Monday, January 31, 2011

Forex news market:Rising food prices - the main threat to the developing world


Root incredibly strong protests in North Africa in recent weeks, without a doubt is the political plane, including the desire for more rights and freedoms. However, one must always bear in mind that question often lies in the plane of the economy, spurred by the recent acceleration of growth in food prices. The index of food prices, tracked the UN has reached a record level last month, surpassing the previous peak in the summer of 2008, this index has almost doubled since 2005.

For most developing countries, food prices are of great importance. For example, consumers in the top four BRIC countries spend around 19% of their income on food, according to EuroMonitor International, while U.S. consumers spend only 6%. In less developed countries, this proportion could easily passes for 50%.
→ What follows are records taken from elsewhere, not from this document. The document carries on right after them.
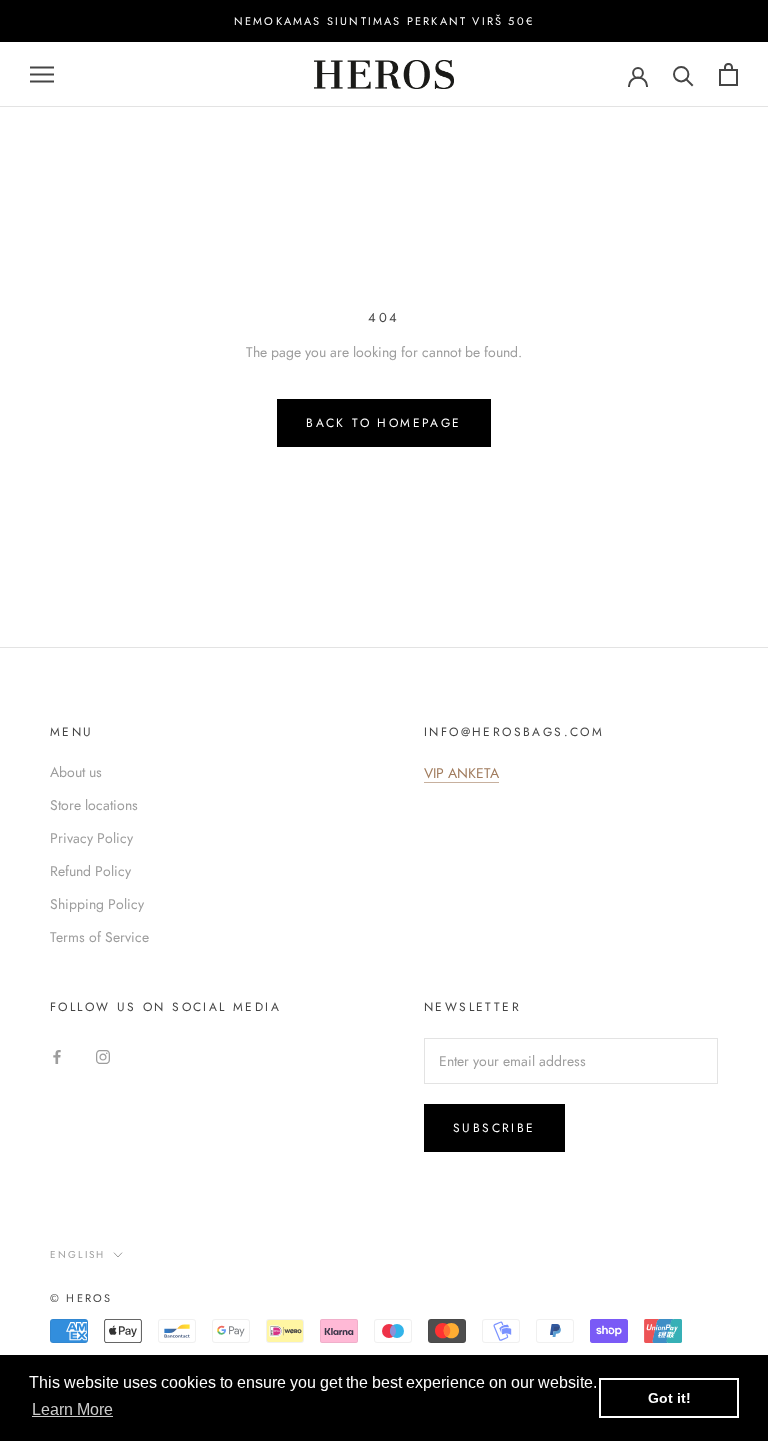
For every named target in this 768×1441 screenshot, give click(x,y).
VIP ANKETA (461, 773)
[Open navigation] (42, 74)
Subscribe (494, 1128)
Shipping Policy (97, 904)
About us (76, 772)
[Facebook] (57, 1055)
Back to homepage (383, 423)
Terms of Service (99, 937)
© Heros (81, 1298)
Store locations (94, 805)
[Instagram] (103, 1055)
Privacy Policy (91, 838)
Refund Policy (90, 871)
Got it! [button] (669, 1398)
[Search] (683, 74)
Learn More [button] (72, 1409)
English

This jump in prices for agricultural products on the demand side has reasons for the sharp increase in population and economy, and the supply side - a series of extraordinary events such as the horrific flooding in Australia and problems with the weather in Russia. In Asia, rice prices, the main product of the region, in some countries has reached record levels. Sugar prices have almost doubled during the year and rose more than fourfold since 2003. Wheat prices have risen 80% since the middle of last year. Egypt alone imported 60% of its needs for wheat last year, and could become the largest importer of wheat (it needs to feed 79 million mouths to feed).

To raise prices on products are the key to developing economies. In the near future there is potential for cross-flow of capital from developing economies in the developed world that was characteristic of the first month of this year. In respect of the forex market, it can serve as a supportive factor for the major reserve currencies in relation to non-redundant.